Product ID:1023673
Date Published:29-Nov-2011
File size:1.34 MB
Sector Name:Environment
Document Type:Technical Update
FileType:Adobe PDF (.pdf)
Price:No Charge
This Product is publicly available.
Abstract
If the United States decides to take broader action in the future to mitigate climate change, policy discussions may once again focus on development of a greenhouse gas (GHG) cap-and-trade program combined with development of a large-scale GHG emissions offsets program. The compliance flexibility offered by these programs, and the economic incentives they create to identify and implement low-cost compliance options, have the potential to reduce significantly the costs to achieve significant emissions limitations. Realizing this potential, however, is not guaranteed. The overall design and key elements of an offset program will have a significant impact on whether a future offsets program can achieve the objective of stimulating investment in activities that create low-cost GHG reductions. Fortunately, the design of a U.S. program can benefit from experience to date with existing offset programs.
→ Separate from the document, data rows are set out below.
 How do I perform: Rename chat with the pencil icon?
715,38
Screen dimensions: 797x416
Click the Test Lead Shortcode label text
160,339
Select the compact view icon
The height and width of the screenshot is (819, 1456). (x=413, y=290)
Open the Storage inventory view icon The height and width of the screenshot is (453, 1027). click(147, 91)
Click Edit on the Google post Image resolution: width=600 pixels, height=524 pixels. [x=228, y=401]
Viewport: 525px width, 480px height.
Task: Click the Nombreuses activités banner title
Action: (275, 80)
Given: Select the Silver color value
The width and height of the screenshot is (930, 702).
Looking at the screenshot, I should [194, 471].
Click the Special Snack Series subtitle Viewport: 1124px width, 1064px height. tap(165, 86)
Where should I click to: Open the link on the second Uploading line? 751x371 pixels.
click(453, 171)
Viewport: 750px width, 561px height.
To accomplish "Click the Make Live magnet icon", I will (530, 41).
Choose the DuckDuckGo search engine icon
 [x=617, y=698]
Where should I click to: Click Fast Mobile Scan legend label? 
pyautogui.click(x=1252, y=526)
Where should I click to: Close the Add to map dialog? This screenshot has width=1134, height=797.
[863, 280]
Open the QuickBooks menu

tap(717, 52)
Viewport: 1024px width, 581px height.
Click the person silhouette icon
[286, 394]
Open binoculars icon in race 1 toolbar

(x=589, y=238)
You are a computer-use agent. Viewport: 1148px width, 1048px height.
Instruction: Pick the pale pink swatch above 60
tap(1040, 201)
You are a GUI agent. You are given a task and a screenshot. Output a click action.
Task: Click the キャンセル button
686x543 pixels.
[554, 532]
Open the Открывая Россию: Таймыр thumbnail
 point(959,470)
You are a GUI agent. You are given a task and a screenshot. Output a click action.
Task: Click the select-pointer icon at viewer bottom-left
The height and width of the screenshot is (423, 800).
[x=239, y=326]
In particular, U.S. policymakers can draw lessons from the experience of the first large-scale offset program in the world—the Kyoto Protocol's Clean Development Mechanism (CDM). By the end of 2012, the CDM is expected to issue offset credits for approximately one billion tons of CO2-equivalent (CO2e) emission reductions. This paper evaluates the CDM and other key existing offset programs, and draws lessons from these programs that can help to inform development of a potential future U.S. national or regional offsets program.